Bigger isn’t always better, when it comes to property. With bigger property it usually means more taxes, and more space to maintain, and the incremental rental income you’ll receive may not cover your additional expenses.
Whether you’re a committed HGTV viewer, or real-estate agent, you’ve heard the popular mantra: “Location, location, location.” Cliché, we know but location is important.
The last thing you want, is to be stuck with a rental property in an area that is declining rather than stabilizing or picking up steam. A city or area where the population is growing is a good indication of a great investment opportunity.
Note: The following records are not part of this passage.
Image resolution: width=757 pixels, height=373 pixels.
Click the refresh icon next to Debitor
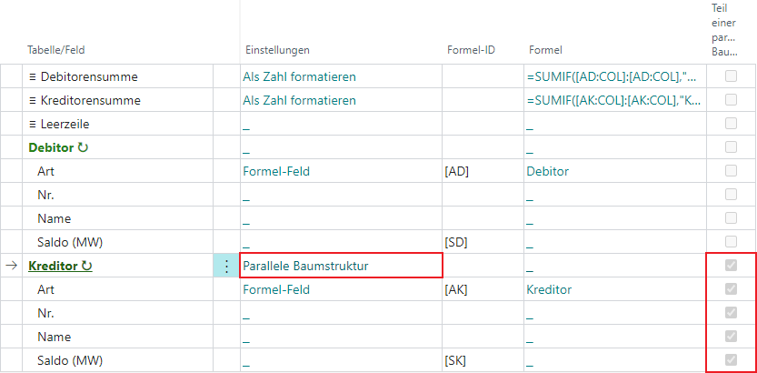tap(83, 148)
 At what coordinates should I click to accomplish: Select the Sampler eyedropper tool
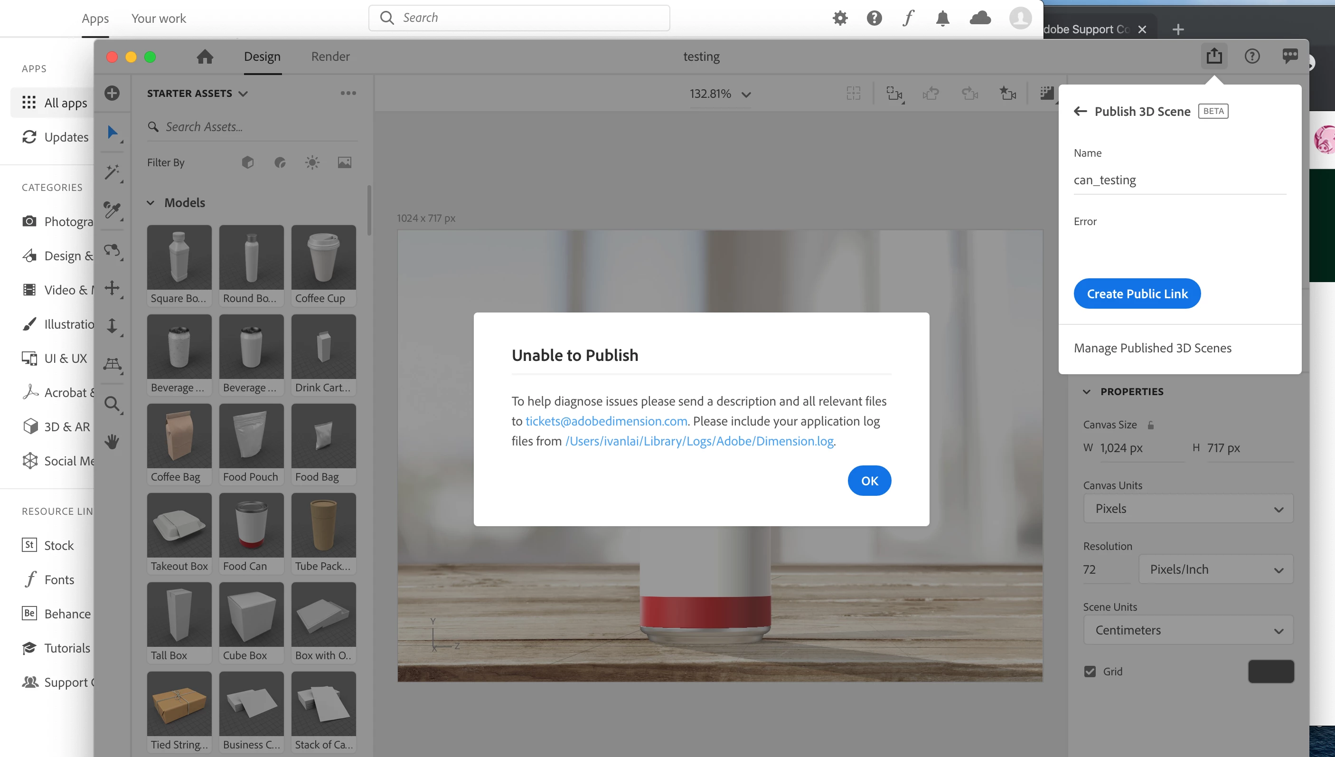[x=112, y=210]
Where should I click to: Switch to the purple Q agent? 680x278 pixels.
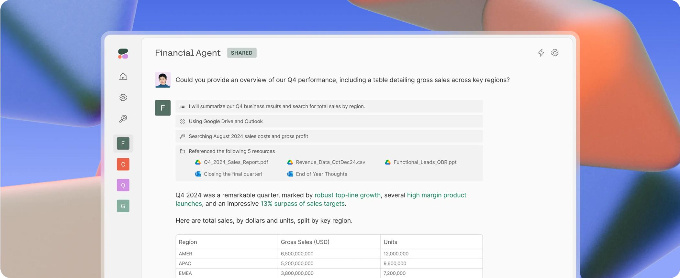coord(123,185)
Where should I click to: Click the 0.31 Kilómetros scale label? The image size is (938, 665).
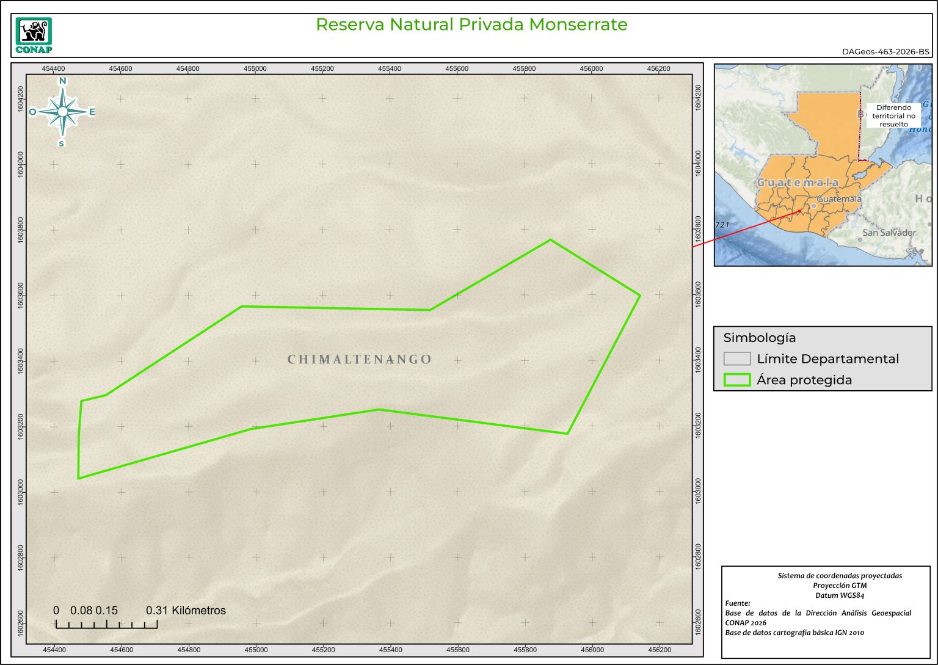pyautogui.click(x=186, y=611)
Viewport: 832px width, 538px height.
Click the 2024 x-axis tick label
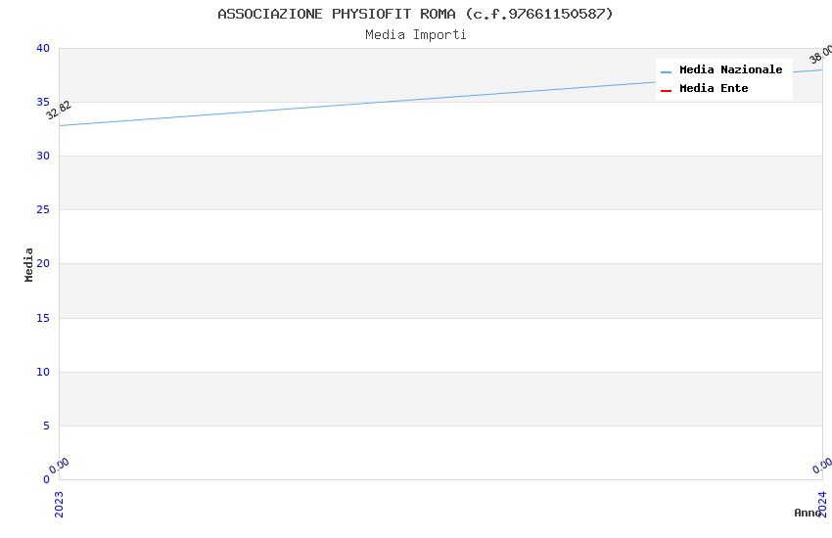[822, 503]
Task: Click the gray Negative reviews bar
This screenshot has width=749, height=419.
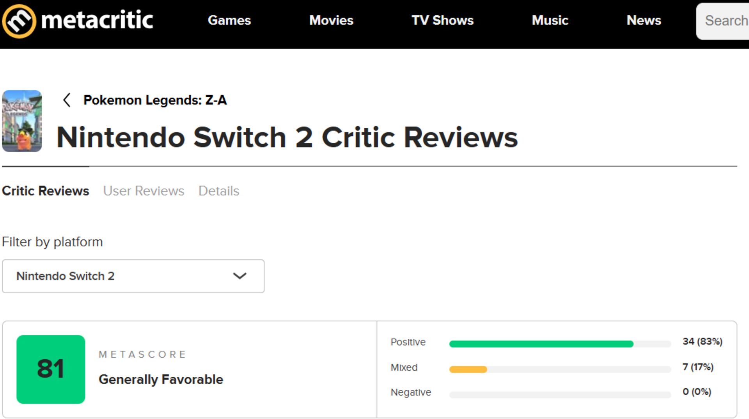Action: point(560,395)
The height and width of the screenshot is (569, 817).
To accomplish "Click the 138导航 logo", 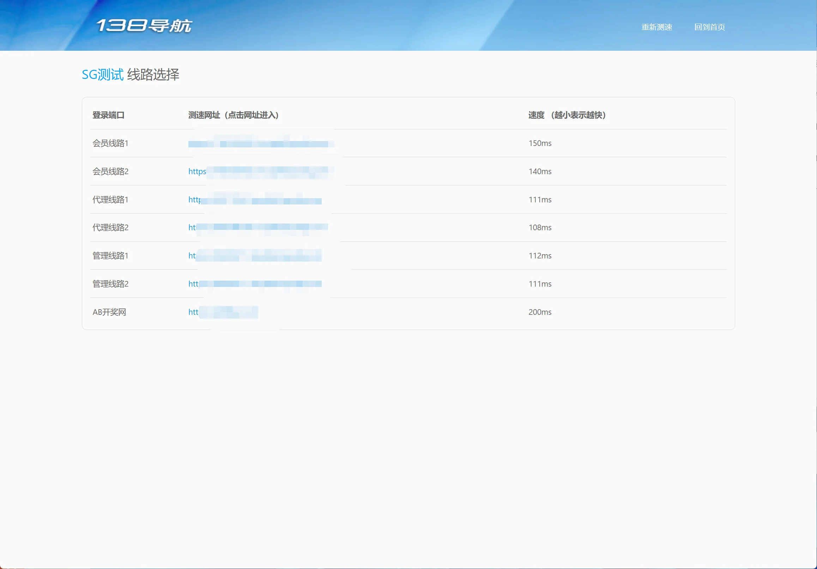I will pyautogui.click(x=144, y=26).
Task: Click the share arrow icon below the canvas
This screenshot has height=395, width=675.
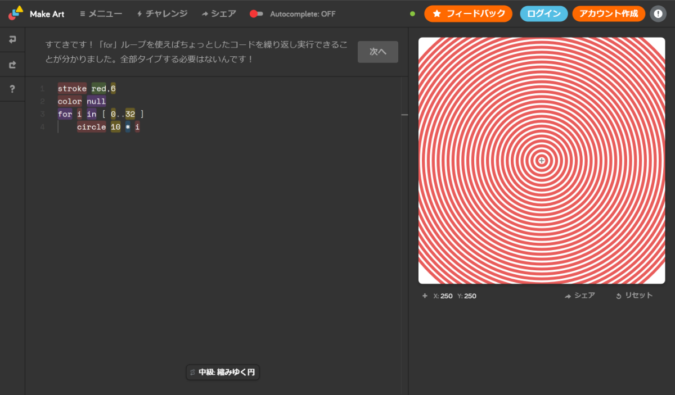Action: point(568,296)
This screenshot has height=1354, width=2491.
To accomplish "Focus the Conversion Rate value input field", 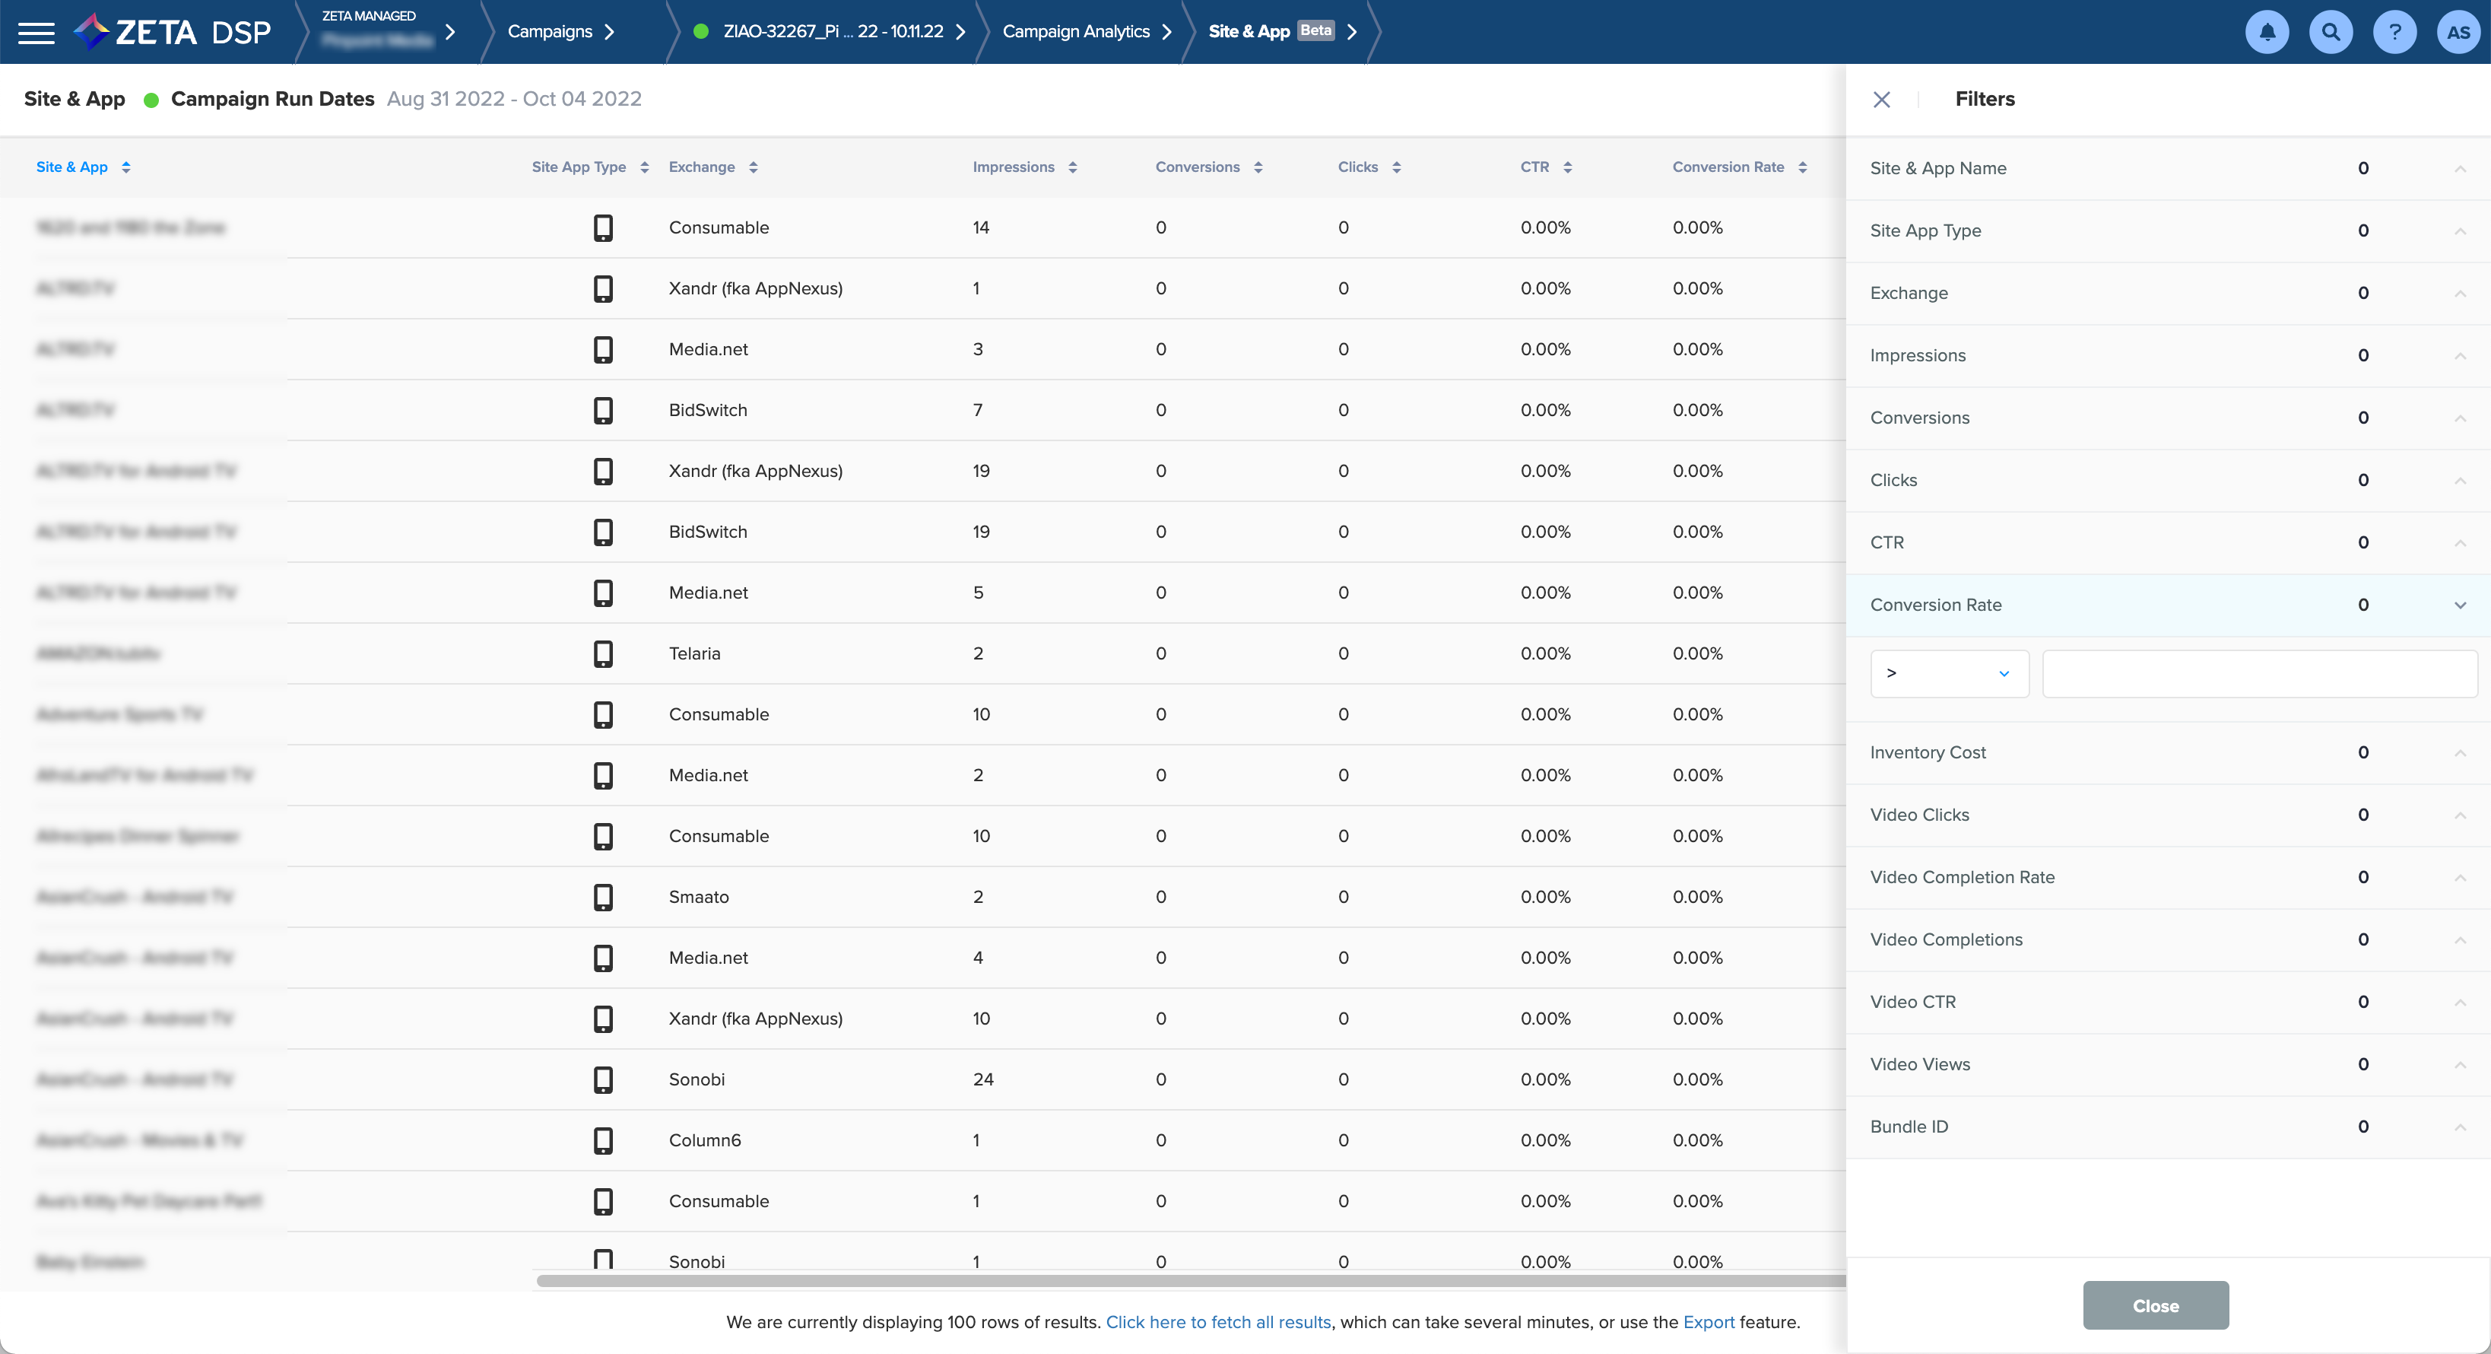I will point(2258,673).
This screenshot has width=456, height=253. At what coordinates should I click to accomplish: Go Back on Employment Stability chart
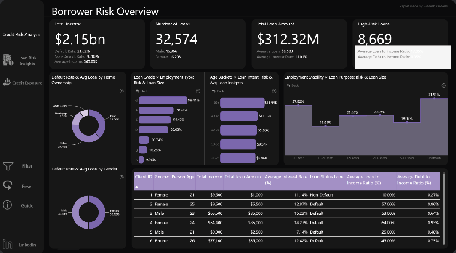coord(293,85)
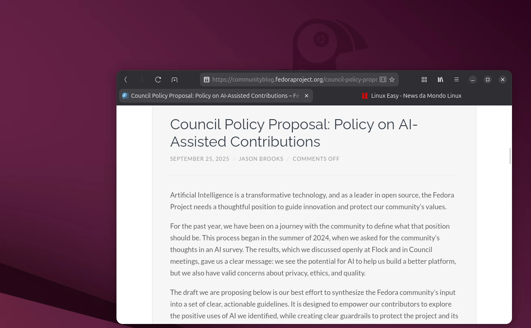The width and height of the screenshot is (531, 328).
Task: Open the hamburger main menu
Action: click(x=457, y=80)
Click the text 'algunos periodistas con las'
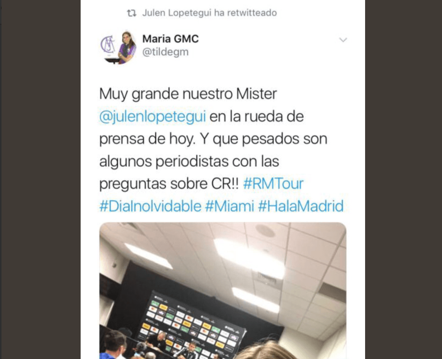 pos(189,162)
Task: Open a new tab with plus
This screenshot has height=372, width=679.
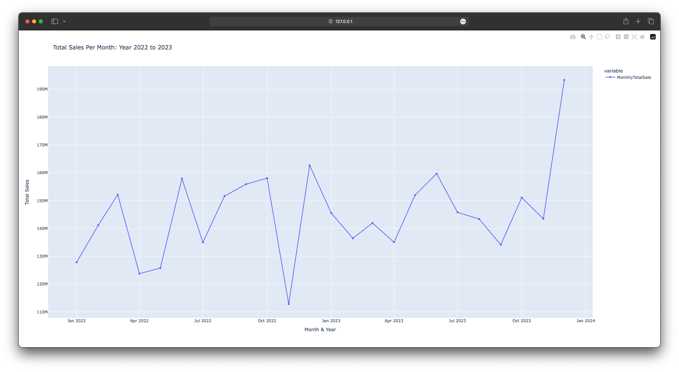Action: tap(638, 21)
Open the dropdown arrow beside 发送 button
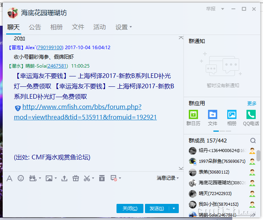This screenshot has width=263, height=220. (174, 208)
Peek around the neighbourhood and check out the parks, restaurants, gyms, movie theatres, public transportation, and all the other perks that attract renters. Properties with access to useful amenities are usually more popular than those without. The better the amenities that surround your property, the more valuable your property should be and the greater potential it has to increase in value the longer you own it.
4. Future Development/ think long-term
If there is a lot of construction going on, it is probably a good growth area. Watch out for new developments that add to the value of the area and property. Master-planned communities usually account for proximity to schools, hospitals, places of worship, expressways and other necessities like grocery shopping.
5. Landlord Insurance
Protect your new investment. This type of insurance generally covers property damage, lost rental income, and liability protection – in case a tenant or visitor suffers injury as a result of property maintenance issues.
6. Unexpected Costs
Factor in unexpected costs, it’s not just maintenance and upkeep costs that will eat into your rental income. There’s always the potential for an emergency to pop up, like damage to your siding from a hail storm.
7. Tax Write-Offs
As a rental property owner, you’re entitled to tax deductions. Some expenses that you can write off are interest and bank chargers, insurance, repairs and maintenance, property taxes and more.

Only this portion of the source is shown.